### STORED RECORDS
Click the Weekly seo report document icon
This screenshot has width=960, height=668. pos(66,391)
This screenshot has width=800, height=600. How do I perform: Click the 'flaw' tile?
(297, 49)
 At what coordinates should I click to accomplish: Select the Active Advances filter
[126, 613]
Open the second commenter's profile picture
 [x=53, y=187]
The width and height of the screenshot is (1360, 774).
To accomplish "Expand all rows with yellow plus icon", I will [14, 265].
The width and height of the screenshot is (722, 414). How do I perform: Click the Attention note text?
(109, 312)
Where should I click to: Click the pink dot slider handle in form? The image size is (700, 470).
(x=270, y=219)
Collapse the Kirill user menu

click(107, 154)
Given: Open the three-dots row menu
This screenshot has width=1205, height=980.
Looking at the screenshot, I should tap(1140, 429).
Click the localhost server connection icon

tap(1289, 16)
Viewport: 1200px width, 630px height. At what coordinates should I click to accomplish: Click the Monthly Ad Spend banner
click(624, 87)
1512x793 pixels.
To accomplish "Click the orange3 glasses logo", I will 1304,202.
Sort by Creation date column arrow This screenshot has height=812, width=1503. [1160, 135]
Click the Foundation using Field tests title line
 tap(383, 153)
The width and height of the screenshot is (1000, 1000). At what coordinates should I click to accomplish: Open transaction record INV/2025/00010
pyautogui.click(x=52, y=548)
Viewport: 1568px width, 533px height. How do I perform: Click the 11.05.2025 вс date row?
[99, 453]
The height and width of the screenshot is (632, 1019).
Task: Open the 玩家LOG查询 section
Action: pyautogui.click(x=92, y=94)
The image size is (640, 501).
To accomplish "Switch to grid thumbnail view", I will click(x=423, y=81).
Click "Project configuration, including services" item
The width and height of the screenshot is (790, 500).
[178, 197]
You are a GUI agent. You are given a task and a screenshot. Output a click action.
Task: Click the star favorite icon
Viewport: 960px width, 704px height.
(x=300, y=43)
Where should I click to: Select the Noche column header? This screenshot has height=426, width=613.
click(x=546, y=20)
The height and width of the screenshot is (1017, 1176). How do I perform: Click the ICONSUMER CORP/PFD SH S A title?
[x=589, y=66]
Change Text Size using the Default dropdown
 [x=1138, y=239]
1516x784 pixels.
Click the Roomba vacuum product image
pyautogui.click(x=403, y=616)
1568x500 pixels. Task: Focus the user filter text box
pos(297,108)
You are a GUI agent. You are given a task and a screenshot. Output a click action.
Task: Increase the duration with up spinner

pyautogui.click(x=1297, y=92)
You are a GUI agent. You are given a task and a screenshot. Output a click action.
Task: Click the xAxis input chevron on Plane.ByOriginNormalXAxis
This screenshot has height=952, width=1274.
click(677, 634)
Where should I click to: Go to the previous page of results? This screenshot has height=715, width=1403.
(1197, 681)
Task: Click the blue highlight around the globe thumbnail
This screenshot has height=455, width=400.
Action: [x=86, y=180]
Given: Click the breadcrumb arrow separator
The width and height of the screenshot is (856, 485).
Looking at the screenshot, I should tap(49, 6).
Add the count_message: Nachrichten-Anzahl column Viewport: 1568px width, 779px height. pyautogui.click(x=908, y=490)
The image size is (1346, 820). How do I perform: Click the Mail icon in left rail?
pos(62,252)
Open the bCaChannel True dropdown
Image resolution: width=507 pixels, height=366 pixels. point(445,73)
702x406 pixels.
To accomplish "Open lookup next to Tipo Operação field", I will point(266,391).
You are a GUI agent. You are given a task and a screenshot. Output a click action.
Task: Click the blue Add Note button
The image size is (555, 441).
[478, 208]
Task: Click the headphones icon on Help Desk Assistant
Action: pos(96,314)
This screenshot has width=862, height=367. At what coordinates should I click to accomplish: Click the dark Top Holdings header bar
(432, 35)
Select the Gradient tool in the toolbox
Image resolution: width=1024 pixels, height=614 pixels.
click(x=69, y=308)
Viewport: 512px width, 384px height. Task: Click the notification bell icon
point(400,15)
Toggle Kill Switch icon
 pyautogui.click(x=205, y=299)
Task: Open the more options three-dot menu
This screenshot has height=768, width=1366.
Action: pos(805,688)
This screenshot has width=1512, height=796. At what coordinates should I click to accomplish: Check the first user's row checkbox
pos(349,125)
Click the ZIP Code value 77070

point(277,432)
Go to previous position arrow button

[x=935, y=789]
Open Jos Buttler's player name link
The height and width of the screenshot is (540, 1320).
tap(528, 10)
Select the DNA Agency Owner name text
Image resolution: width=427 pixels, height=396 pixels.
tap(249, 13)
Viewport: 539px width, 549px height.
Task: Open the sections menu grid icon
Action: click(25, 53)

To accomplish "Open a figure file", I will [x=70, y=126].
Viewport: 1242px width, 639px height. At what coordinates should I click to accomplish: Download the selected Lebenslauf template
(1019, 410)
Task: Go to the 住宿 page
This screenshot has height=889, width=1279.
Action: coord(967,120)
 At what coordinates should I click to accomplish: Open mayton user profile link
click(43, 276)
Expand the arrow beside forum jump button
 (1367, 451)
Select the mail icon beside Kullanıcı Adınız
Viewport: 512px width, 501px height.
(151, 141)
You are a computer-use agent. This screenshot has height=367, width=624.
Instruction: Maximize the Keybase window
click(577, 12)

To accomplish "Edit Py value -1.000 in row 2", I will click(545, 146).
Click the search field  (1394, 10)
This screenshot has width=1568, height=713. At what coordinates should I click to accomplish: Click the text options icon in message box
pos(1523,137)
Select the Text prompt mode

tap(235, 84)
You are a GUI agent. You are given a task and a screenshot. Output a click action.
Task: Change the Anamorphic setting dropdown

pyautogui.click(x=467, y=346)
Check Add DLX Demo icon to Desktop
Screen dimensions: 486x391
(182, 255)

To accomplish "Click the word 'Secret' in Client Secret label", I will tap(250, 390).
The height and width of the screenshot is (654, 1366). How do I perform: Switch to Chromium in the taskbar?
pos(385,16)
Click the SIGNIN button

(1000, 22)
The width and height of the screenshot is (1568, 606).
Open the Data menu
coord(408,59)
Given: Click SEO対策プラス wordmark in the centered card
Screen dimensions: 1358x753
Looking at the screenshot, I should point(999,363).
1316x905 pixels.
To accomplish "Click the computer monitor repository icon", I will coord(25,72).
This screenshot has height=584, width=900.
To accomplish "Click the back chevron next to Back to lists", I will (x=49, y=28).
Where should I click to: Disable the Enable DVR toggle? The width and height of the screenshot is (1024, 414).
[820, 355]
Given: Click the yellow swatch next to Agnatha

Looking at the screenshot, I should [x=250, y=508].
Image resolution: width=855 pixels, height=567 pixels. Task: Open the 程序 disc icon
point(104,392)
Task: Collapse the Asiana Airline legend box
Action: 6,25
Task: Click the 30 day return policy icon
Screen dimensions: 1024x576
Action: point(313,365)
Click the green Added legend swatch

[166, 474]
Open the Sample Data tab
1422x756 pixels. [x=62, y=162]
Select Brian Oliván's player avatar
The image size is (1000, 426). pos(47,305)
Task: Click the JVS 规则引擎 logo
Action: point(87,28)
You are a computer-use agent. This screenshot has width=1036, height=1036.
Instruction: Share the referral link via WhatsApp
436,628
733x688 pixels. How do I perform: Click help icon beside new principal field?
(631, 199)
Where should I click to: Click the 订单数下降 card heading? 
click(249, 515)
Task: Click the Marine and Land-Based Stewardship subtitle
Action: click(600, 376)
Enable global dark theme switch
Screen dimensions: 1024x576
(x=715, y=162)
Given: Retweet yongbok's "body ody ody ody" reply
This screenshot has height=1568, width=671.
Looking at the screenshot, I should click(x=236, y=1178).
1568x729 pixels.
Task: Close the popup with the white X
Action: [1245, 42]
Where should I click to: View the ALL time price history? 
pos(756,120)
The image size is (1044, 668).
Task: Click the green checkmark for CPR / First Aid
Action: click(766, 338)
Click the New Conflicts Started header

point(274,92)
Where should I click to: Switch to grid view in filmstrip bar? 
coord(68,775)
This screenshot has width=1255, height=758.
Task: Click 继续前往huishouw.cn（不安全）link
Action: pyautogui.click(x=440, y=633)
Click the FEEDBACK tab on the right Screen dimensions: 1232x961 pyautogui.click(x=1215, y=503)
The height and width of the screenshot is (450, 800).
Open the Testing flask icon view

### WHAT YOU WILL DO
Can you rewrite everything from the line containing "will [x=70, y=126]." down to the line containing "Action: coord(967,120)", swapping "selected" for "highlighted" and leaving the rest untouched?

### OUTPUT
To accomplish "Open a figure file", I will [x=70, y=126].
Viewport: 1242px width, 639px height. At what coordinates should I click to accomplish: Download the highlighted Lebenslauf template
(1019, 410)
Task: Go to the 住宿 page
This screenshot has height=889, width=1279.
Action: coord(967,120)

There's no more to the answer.